On Wednesday 06 November 2002 22.49, Petr Vandrovec wrote:
> On 6 Nov 02 at 23:09, Petr Vandrovec wrote:
> >
> > I'm getting really nervous :-( Is kdb able to track who caused unbalanced
> > in_atomic() incrementation?
> >
> > After more than week of stable system I run simple
> > "arp vanicka.vc.cvut.cz" few minutes ago, and after arp output I got
> > sleeping function called from illegal context, quickly followed by two
> > scheduling while atomic, and finally it died because of userspace faults
> > when in_atomic() is != 0 are treated as kernel ones...
> >
> > As I saw nobody else reporting this or simillar problem, I'll start
> > looking at e100 driver I use. Maybe it did not occured because of I
> > was running -acX kernels since 25th Oct until yesterday.
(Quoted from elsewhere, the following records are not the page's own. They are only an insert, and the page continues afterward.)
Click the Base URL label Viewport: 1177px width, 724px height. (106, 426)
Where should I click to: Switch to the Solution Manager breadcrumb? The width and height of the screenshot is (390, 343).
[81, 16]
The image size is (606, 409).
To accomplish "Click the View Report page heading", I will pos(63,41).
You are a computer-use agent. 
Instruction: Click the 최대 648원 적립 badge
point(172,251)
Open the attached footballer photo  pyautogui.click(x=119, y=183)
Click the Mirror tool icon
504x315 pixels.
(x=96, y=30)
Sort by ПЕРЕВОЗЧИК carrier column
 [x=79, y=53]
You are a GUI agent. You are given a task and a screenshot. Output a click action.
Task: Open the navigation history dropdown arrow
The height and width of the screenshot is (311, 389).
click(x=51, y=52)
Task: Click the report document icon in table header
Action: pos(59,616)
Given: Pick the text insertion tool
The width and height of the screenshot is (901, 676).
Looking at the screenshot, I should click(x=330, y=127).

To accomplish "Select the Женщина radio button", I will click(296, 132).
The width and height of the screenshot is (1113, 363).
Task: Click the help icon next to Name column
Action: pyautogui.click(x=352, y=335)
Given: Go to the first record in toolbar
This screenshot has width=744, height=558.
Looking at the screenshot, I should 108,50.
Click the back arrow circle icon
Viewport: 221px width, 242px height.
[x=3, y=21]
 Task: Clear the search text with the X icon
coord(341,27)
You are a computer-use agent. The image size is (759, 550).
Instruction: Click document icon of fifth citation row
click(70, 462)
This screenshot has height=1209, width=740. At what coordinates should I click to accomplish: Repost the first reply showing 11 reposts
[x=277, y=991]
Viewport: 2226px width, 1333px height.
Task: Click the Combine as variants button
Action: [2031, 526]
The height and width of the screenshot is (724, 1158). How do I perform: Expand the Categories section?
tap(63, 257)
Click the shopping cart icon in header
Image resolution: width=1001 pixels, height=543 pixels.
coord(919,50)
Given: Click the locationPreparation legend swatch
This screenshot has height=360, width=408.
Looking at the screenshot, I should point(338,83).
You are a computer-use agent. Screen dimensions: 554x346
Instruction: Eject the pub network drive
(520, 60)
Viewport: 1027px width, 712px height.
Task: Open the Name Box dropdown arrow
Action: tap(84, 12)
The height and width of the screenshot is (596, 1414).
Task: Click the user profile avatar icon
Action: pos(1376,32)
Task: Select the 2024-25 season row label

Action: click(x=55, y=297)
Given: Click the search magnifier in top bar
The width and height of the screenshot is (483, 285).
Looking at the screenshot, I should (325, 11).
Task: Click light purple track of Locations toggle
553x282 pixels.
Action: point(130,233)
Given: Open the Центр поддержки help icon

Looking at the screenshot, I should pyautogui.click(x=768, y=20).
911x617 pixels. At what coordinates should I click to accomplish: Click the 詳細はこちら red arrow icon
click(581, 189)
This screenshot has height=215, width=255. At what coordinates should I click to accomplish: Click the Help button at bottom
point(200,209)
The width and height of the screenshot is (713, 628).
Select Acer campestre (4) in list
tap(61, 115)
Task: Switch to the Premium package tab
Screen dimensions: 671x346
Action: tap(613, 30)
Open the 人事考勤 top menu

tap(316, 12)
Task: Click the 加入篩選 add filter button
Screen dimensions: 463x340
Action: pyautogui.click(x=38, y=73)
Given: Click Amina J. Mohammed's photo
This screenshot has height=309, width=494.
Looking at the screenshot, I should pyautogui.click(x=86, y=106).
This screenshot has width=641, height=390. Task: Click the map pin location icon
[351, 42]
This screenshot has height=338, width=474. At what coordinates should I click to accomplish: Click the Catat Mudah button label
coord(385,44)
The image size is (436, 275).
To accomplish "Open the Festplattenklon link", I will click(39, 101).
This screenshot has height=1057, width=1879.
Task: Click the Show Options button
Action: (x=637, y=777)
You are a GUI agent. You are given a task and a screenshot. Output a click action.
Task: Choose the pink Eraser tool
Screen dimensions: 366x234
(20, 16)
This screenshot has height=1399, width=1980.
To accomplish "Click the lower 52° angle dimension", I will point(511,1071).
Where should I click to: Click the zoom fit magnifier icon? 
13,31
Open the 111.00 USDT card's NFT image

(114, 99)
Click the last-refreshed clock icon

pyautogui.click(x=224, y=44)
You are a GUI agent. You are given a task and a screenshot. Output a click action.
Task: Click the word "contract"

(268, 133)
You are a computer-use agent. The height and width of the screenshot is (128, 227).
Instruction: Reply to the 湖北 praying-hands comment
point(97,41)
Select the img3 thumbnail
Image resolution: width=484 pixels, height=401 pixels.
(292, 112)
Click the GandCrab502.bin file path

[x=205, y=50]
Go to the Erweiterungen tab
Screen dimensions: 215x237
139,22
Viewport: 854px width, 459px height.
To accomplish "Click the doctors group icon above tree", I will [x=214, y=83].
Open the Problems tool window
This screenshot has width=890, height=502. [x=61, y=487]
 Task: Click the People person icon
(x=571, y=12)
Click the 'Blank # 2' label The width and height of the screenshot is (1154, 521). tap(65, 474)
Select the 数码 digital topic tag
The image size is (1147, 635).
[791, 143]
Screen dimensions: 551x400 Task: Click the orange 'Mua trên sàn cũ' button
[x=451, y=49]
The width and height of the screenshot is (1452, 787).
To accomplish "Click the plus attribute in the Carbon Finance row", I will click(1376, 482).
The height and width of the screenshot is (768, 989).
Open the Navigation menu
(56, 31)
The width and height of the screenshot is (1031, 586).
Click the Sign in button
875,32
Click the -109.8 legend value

Anybody knows?
>
> -acX use special stack for hardware IRQs, and preempt_count() is
> copied only from task -> hwirq, not other way around (because of it
> assumes that preempt_count() is same on exit as it was on enter...).
> That's probably reason why -acX was working for me almost two weeks,
> but as soon as I returned back to non-ac, it died.
> Petr Vandrovec
> [email protected]
>

This is another CHECK to do then.

Make a copy of preempt count when entering an IRQ.
Check that we have the same value when leaving.
(using -acX we only have to add the check when leaving)

/RogerL

--
Roger Larsson
Skellefte?
Sweden